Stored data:
—————

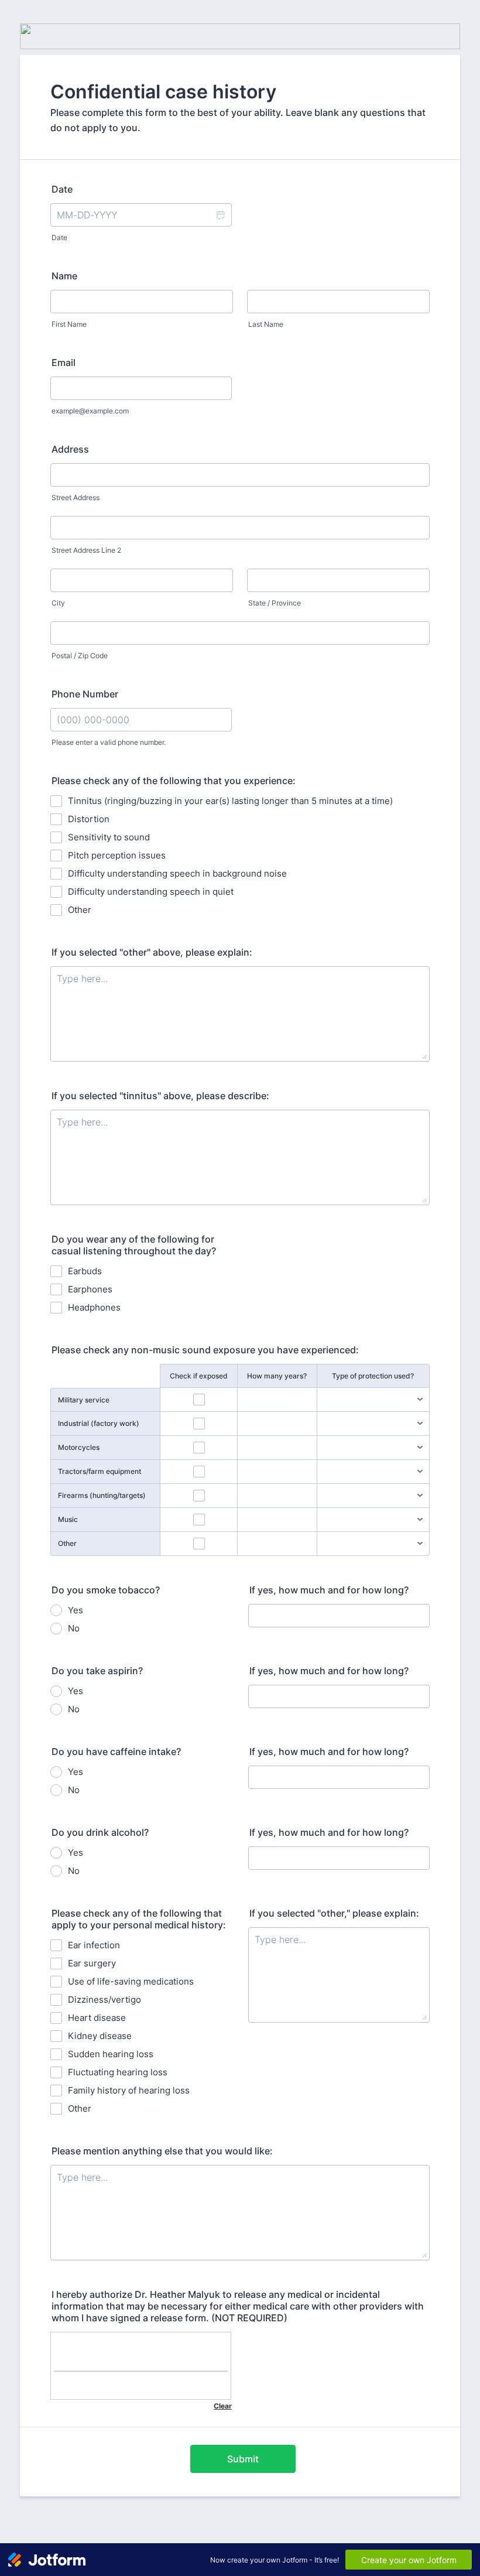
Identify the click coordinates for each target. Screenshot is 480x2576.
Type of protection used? (373, 1375)
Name (64, 276)
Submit (243, 2459)
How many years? (277, 1375)
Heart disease (97, 2017)
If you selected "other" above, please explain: (152, 952)
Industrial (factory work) (98, 1423)
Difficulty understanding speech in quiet (151, 891)
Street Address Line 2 (86, 550)
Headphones (94, 1307)
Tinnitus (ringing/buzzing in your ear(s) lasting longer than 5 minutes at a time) (230, 800)
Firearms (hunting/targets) (102, 1495)
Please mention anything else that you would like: (162, 2151)
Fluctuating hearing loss (117, 2072)
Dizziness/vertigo (104, 1999)
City (58, 602)
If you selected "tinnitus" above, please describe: (160, 1095)
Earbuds (85, 1271)
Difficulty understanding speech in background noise (177, 873)
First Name (69, 324)
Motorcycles (79, 1447)
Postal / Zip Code (80, 655)
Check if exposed (199, 1375)
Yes (75, 1610)
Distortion (88, 819)
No (74, 1628)
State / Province (274, 602)
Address (70, 449)
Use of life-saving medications (131, 1981)
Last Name (265, 324)
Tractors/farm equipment (99, 1471)
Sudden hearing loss (110, 2054)
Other (79, 909)
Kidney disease (100, 2035)
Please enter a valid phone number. (109, 742)
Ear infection (94, 1945)
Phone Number (85, 694)
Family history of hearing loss (129, 2090)
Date (59, 237)
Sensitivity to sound (109, 837)
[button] (220, 215)
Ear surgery (92, 1963)
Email (64, 362)
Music (68, 1519)
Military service (83, 1399)
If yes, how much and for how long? (329, 1590)
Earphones (90, 1289)
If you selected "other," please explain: (334, 1913)
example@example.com (90, 410)
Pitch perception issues (117, 855)
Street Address (76, 497)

—————

### Aim of the task:
Repeat exactly, and only, the lines from the one containing "Motorcycles (79, 1447)" through the last line above.

### Answer section:
Motorcycles (79, 1447)
Postal / Zip Code (80, 655)
Check if exposed (199, 1375)
Yes (75, 1610)
Distortion (88, 819)
No (74, 1628)
State / Province (274, 602)
Address (70, 449)
Use of life-saving medications (131, 1981)
Last Name (265, 324)
Tractors/farm equipment (99, 1471)
Sudden hearing loss (110, 2054)
Other (79, 909)
Kidney disease (100, 2035)
Please enter a valid phone number. (109, 742)
Ear infection (94, 1945)
Phone Number (85, 694)
Family history of hearing loss (129, 2090)
Date (59, 237)
Sensitivity to sound (109, 837)
[button] (220, 215)
Ear surgery (92, 1963)
Email (64, 362)
Music (68, 1519)
Military service (83, 1399)
If yes, how much and for how long? (329, 1590)
Earphones (90, 1289)
If you selected "other," please explain: (334, 1913)
example@example.com (90, 410)
Pitch perception issues (117, 855)
Street Address (76, 497)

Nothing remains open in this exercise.